Problem: Edit the stretch from the line containing "Given: Select the XL size column header" through the end of the listing by replacing "column" with "row" and changing nothing else. Give back only those lines, and leave the pictures out.

[Dataset records]
============

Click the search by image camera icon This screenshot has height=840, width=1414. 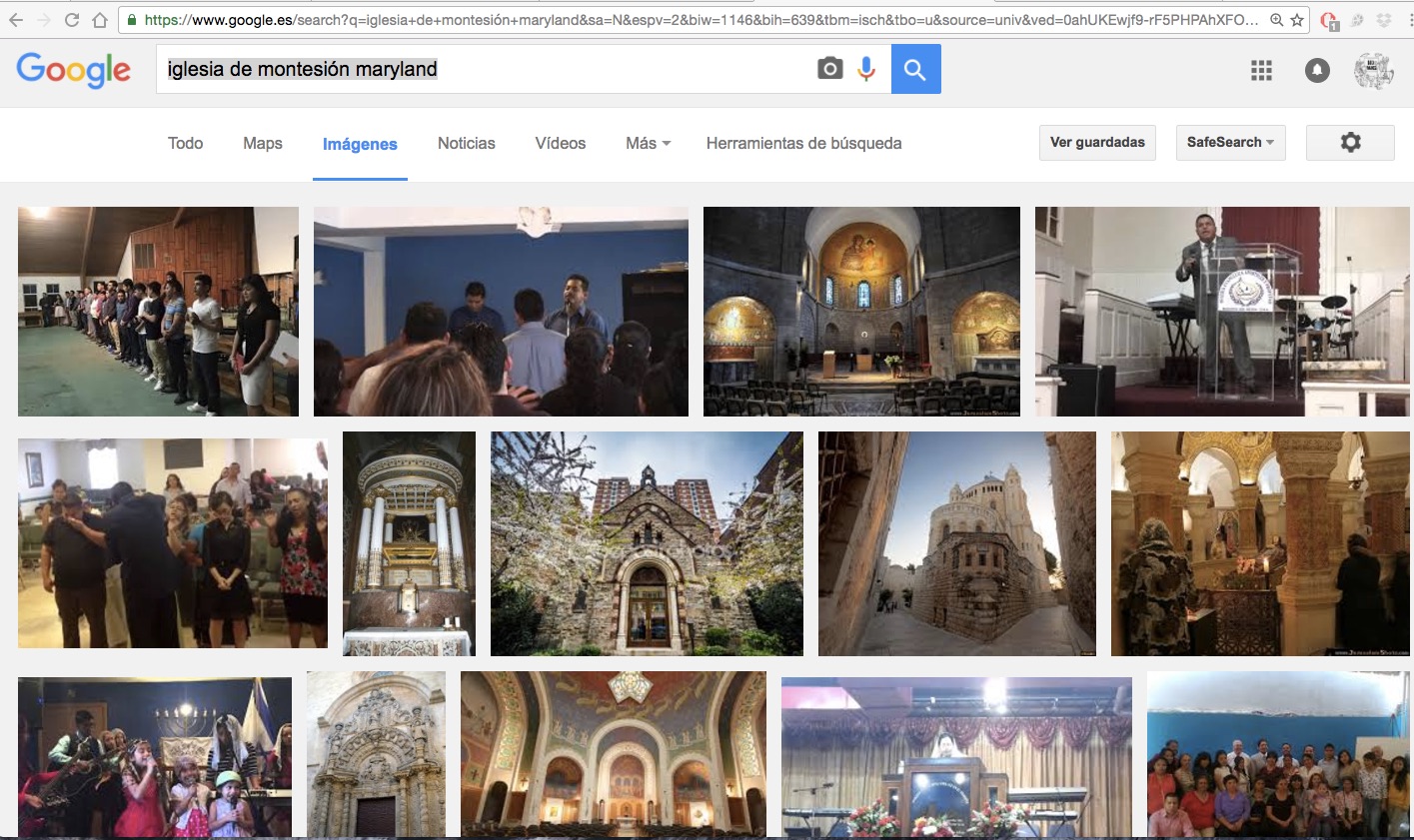click(829, 69)
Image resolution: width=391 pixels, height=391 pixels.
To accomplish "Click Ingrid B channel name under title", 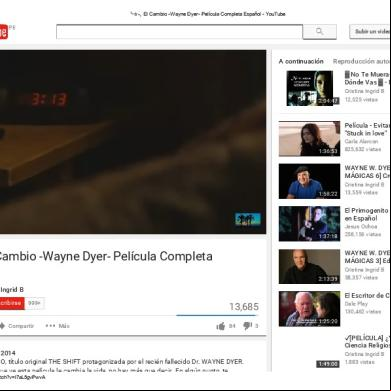I will (12, 289).
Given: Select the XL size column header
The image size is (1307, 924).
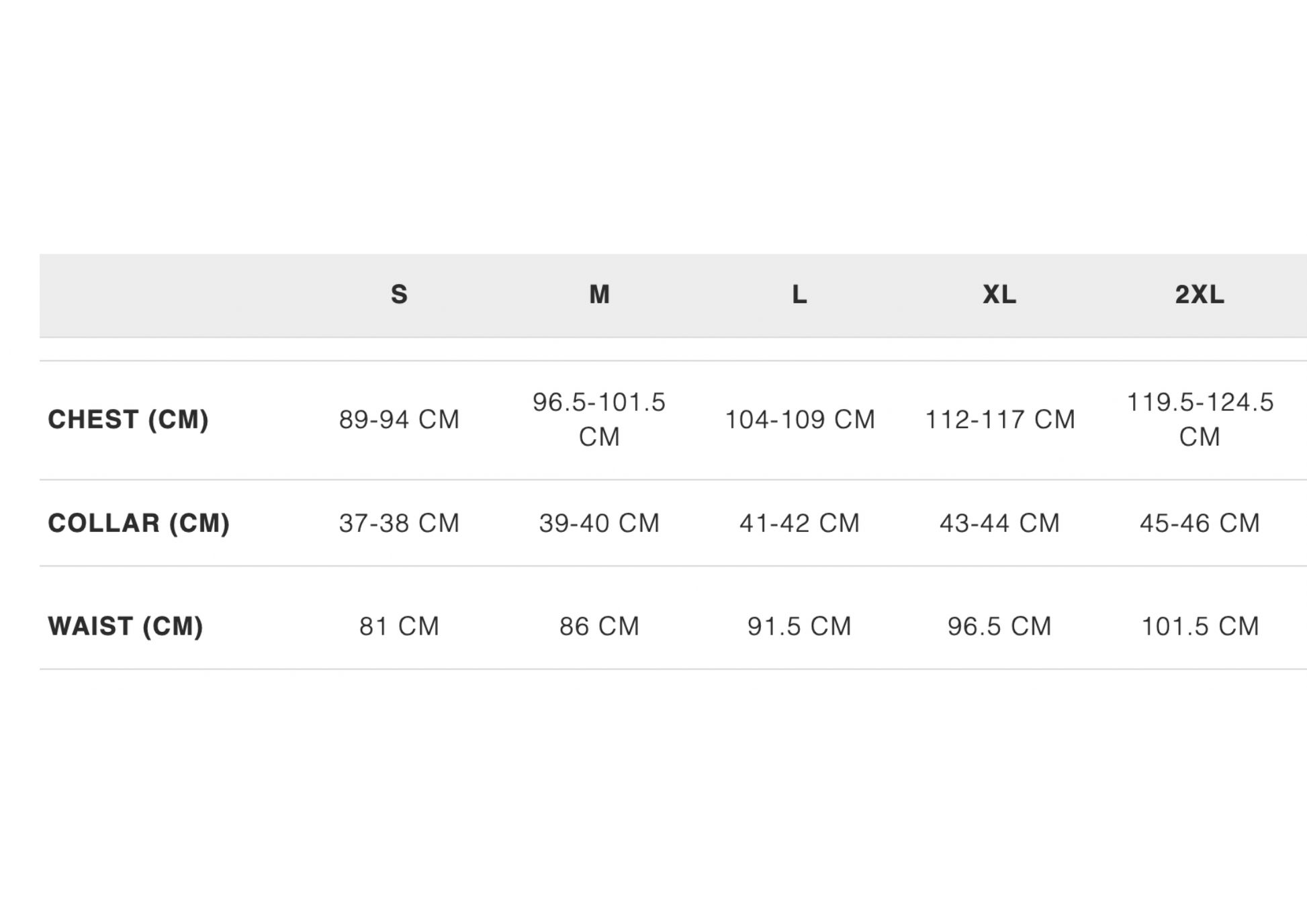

============

Exercise solution:
Given: Select the XL size row header
The image size is (1307, 924).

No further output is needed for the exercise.